The tough negotiations dragged on for months before the showdown in the UNSC came to a close. Council members Norway and Ireland tabled a draft resolution that the Bab al-Hawa border crossing would be kept open for an additional 12 months. Moscow introduced an alternative proposal that limited the opening to six months.

Although existential aid supplies were at stake for millions, it was only on the day before the resolution expired that Russia turned to a compromise drawn up by Norway and Ireland. The corresponding UNSC Resolution 2585 was passed unanimously by the Council. It provides for an extension of the aid deliveries via Bab al-Hawa for six to 12 months. However, additional border crossings will not be opened for UN aid convoys.

Washington was quick to sell the result as the success of its foreign policy based on “diplomacy first.” “It is a real achievement that shows what patient and quiet diplomacy is capable of,” said US Deputy Ambassador to the United Nations, Jeffrey Prescott. “This humanitarian agreement will literally save lives.”

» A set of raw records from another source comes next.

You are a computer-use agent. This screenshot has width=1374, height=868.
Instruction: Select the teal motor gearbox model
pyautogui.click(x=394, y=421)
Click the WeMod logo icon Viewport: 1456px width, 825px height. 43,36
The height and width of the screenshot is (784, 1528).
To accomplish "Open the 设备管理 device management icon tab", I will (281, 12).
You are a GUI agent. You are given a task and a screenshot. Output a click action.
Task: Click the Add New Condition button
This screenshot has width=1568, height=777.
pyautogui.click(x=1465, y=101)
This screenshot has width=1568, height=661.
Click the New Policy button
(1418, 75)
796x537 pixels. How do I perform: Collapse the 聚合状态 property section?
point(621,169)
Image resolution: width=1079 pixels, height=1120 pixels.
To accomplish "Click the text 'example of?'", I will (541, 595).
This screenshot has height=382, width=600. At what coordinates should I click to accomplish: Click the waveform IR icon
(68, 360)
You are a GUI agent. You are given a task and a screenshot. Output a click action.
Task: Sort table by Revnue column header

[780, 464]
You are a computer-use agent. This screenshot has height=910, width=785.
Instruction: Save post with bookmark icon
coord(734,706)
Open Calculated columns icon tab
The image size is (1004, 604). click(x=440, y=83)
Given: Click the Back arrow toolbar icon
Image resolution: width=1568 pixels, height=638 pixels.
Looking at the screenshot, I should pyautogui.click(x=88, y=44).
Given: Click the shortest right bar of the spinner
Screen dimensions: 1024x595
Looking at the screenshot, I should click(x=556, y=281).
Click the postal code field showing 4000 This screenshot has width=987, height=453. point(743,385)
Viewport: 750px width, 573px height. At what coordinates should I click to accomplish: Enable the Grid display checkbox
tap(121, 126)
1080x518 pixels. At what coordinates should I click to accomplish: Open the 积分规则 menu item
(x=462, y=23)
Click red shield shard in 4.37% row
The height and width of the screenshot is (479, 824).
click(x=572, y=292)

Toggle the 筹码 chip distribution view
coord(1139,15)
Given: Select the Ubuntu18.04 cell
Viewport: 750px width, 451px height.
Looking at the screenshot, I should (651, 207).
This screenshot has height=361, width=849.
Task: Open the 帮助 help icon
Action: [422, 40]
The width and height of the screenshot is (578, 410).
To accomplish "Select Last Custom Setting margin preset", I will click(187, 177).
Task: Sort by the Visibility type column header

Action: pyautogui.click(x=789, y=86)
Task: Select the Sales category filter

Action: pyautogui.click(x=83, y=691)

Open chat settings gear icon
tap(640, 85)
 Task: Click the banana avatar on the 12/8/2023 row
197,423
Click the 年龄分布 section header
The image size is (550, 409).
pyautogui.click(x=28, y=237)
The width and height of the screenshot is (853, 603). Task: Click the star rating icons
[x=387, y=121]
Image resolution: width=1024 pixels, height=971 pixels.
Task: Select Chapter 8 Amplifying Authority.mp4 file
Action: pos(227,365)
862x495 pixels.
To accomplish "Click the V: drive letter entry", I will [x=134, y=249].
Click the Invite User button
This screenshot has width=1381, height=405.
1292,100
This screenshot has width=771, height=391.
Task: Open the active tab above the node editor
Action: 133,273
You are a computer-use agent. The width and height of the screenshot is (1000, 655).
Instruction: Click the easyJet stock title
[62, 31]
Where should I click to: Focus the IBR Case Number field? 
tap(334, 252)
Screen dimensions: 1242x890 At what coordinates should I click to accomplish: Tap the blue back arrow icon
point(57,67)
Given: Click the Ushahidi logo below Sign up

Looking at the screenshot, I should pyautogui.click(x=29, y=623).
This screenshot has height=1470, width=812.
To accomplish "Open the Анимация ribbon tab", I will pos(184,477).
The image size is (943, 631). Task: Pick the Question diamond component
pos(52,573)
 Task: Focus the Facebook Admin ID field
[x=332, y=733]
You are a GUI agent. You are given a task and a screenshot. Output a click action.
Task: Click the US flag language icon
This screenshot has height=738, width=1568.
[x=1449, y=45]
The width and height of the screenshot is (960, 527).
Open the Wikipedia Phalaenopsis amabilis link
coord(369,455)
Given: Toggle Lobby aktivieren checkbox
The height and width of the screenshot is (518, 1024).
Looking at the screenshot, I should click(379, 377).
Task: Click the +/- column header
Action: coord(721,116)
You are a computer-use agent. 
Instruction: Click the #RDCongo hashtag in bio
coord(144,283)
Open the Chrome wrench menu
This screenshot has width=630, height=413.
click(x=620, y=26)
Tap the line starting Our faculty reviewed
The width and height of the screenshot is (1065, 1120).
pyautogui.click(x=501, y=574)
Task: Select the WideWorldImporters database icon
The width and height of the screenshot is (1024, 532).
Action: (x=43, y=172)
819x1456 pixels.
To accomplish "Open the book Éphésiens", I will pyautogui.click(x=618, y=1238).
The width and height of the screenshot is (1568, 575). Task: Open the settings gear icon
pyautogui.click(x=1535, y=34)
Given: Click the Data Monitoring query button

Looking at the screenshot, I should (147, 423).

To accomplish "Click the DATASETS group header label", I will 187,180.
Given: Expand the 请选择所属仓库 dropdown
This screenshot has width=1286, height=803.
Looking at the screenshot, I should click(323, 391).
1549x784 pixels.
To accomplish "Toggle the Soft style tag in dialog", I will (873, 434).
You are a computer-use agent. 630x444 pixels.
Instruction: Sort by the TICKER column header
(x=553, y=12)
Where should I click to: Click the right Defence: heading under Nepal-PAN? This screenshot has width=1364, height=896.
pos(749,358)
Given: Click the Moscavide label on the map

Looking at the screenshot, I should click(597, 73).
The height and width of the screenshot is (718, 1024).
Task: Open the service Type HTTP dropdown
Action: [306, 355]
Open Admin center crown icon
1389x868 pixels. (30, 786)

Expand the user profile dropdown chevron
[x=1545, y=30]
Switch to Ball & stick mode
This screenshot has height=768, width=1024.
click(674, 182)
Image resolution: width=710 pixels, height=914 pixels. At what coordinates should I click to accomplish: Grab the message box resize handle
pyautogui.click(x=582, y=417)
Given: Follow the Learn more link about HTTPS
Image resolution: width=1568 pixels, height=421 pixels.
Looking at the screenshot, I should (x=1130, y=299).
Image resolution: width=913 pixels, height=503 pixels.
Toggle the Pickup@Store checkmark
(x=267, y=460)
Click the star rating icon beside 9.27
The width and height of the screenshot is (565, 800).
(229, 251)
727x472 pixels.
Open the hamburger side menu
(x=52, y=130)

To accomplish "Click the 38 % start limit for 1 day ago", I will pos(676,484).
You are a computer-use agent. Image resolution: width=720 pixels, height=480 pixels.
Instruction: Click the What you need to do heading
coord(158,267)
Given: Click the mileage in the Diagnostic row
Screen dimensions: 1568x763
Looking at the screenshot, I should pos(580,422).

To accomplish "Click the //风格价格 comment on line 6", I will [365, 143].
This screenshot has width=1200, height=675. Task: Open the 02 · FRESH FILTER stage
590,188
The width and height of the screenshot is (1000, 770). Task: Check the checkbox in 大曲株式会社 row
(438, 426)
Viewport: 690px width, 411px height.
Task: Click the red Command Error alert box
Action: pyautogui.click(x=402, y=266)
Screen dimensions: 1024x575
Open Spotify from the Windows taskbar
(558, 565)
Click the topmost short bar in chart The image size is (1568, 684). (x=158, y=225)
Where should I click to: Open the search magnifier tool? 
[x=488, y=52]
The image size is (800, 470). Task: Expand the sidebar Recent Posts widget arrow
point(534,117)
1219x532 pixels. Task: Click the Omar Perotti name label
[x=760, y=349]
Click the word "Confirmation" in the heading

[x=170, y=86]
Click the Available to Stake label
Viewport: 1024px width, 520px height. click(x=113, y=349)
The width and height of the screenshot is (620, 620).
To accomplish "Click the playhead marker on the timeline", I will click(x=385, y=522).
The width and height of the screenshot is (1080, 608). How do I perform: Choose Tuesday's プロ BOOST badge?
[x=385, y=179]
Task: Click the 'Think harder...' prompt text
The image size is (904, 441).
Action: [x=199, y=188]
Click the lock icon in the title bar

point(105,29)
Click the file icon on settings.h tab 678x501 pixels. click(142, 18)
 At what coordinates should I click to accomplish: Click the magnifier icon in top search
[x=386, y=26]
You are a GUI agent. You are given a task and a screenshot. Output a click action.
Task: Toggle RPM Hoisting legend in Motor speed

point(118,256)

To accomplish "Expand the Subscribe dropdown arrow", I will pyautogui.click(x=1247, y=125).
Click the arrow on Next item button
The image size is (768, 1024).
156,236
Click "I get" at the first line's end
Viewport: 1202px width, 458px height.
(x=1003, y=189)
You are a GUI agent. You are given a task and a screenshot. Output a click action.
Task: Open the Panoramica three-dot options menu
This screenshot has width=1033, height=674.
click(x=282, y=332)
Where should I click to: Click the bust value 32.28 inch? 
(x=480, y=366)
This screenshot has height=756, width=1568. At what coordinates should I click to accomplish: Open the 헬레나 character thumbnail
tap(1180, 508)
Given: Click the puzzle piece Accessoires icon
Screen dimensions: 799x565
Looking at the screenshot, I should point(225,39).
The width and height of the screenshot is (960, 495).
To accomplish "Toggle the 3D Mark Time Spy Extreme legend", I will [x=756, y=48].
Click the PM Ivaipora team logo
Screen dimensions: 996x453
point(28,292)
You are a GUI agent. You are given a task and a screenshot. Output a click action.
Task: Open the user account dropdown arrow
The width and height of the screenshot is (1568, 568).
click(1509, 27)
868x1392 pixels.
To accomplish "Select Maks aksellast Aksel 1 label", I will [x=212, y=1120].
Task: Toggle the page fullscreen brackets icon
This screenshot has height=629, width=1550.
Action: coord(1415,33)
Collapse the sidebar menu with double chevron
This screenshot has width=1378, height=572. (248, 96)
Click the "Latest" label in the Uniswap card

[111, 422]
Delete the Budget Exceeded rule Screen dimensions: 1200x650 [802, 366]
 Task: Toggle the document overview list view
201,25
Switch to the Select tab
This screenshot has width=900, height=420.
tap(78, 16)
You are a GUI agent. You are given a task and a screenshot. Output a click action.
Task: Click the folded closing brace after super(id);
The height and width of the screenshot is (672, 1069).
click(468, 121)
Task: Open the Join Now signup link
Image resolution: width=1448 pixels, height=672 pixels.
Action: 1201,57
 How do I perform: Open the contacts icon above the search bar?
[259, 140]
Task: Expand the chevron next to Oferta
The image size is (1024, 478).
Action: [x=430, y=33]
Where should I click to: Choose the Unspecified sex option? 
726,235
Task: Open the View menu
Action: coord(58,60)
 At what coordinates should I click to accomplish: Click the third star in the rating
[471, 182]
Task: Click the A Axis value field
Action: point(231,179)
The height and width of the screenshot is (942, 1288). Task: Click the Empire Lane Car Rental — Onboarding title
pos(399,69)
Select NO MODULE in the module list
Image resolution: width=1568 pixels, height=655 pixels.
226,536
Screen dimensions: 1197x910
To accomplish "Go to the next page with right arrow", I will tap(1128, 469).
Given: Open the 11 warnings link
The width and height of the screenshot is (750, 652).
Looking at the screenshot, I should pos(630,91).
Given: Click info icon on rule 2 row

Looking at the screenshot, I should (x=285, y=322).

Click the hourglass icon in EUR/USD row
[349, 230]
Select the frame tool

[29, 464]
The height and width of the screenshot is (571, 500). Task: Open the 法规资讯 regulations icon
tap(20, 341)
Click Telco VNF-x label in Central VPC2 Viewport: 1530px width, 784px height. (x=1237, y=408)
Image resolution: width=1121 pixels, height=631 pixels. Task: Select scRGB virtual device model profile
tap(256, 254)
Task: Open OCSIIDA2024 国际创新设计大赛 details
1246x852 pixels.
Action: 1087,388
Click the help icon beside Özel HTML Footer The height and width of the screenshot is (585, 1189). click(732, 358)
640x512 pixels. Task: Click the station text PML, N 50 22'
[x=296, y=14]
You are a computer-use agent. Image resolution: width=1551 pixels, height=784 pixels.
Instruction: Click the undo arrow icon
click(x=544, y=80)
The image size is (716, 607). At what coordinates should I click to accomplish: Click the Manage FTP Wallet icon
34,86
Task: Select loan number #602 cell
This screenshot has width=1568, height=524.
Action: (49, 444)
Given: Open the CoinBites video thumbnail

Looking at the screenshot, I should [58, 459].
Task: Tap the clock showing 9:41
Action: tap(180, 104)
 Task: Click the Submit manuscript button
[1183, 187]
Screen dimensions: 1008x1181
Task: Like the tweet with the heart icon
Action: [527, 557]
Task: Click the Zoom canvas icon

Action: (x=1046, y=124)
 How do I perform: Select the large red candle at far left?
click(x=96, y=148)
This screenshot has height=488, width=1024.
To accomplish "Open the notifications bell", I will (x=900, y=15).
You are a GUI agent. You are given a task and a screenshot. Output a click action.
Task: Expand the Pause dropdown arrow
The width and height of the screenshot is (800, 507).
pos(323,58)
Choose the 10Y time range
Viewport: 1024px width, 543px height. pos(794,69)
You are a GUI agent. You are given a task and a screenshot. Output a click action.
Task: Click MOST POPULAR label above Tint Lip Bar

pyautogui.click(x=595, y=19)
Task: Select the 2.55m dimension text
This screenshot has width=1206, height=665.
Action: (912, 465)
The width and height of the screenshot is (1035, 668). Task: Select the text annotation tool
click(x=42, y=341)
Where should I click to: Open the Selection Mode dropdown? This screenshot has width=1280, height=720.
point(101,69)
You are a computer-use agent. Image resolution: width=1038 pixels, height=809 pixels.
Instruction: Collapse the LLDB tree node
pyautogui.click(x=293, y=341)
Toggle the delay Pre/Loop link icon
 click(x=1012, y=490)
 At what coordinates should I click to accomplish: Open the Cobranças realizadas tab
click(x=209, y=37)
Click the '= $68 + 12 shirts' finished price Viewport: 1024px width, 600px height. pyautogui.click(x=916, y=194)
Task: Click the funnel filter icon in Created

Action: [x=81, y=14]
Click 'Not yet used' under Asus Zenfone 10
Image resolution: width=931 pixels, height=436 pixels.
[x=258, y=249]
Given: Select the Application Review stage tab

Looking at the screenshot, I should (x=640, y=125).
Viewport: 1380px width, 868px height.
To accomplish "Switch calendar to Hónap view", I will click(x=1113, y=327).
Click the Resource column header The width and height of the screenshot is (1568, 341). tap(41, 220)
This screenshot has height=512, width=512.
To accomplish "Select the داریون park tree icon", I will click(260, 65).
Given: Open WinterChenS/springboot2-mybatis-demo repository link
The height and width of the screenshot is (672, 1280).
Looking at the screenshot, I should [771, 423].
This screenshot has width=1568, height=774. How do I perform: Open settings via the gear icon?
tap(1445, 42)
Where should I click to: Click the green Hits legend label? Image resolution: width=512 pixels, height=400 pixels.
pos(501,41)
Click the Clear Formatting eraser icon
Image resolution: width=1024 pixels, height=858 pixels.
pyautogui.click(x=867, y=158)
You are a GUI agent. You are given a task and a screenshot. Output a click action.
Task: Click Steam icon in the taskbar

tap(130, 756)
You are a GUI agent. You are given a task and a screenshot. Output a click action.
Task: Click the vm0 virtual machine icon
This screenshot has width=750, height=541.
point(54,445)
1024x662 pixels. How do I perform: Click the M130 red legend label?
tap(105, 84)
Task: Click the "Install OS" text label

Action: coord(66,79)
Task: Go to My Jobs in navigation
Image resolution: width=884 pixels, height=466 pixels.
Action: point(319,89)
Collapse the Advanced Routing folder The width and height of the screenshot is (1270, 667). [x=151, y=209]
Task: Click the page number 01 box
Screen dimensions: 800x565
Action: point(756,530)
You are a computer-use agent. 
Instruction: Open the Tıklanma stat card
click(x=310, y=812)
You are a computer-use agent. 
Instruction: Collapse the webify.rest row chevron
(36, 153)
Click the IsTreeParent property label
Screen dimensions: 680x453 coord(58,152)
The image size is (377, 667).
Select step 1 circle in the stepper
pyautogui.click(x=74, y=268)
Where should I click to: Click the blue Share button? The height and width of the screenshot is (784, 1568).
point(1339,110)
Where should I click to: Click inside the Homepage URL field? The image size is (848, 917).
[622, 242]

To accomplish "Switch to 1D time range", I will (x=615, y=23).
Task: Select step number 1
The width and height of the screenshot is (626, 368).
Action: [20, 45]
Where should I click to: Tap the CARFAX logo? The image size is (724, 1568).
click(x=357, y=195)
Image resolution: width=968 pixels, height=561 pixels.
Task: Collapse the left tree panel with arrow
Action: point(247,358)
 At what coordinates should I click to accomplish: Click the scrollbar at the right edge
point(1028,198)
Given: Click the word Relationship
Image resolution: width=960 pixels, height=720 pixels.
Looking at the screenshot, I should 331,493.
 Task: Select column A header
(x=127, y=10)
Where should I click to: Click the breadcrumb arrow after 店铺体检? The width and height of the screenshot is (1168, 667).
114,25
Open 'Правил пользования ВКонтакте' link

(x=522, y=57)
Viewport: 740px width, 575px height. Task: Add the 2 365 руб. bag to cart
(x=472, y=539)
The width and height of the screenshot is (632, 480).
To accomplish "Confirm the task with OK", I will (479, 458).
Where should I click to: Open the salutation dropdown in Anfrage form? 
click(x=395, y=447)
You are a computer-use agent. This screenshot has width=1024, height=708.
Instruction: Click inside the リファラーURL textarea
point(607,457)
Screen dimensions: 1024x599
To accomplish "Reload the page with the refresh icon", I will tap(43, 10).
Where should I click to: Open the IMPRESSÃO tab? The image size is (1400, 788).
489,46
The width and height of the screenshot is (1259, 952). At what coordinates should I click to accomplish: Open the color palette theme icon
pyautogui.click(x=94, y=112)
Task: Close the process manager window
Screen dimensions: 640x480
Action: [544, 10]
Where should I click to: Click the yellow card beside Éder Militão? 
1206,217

The current resolution seems to be a minimal consensus in which the Americans and Europeans had to give more than they received.

In reality, the current resolution seems to be a minimal consensus in which the Americans and Europeans had to give more than they received. Russian Ambassador to the UN, Vasily Nebensia, was “grateful” that the decision was calling for an improvement in aid deliveries across the front lines for the first time.

But Moscow will also want a passage within the resolution that would define the concept of humanitarian aid very broadly. This would include not only the immediate needs of the affected population but also health, education, and early recovery projects—which it could capitalize on.

The resolution speaks of validity until January 10, 2022, and an extension of another six months, which is “subject” to a transparency report by the UN Secretary-General on aid deliveries.

According to Prescott, once this report is in, the mandate will be automatically renewed.

Yet Moscow seeks to make the extension dependent on the content of the report. In other words, it is not precisely defined whether another vote in the UNSC will be  needed next January in order to extend the mandate until the summer of 2022. The uncertainty for Syrians will thus remain omnipresent.

Still, it appears Biden was able to avert the worst scenario in Syria. After indirectly calling Putin a “killer” in March, the American President succeeded in building a delicate thread of conversation with his Russian counterpart at the Geneva summit. This has now passed its first stress test in Syria, but nothing more. Moreover, one should not overstate the US’ impact on this issue.

For Russia, its political and economic relations with Turkey also remain pivotal. Ankara feared that closing the Bab al-Hawa border crossing could have resulted in refugees from northwest Syria flowing into Turkey. By agreeing to the compromise, Russia thus received all it was looking for.

Ultimately, the bigger picture suggests that in a year at the latest, deliveries of humanitarian aid in Syria will again become the plaything of the great powers – to the detriment of the Syrian people.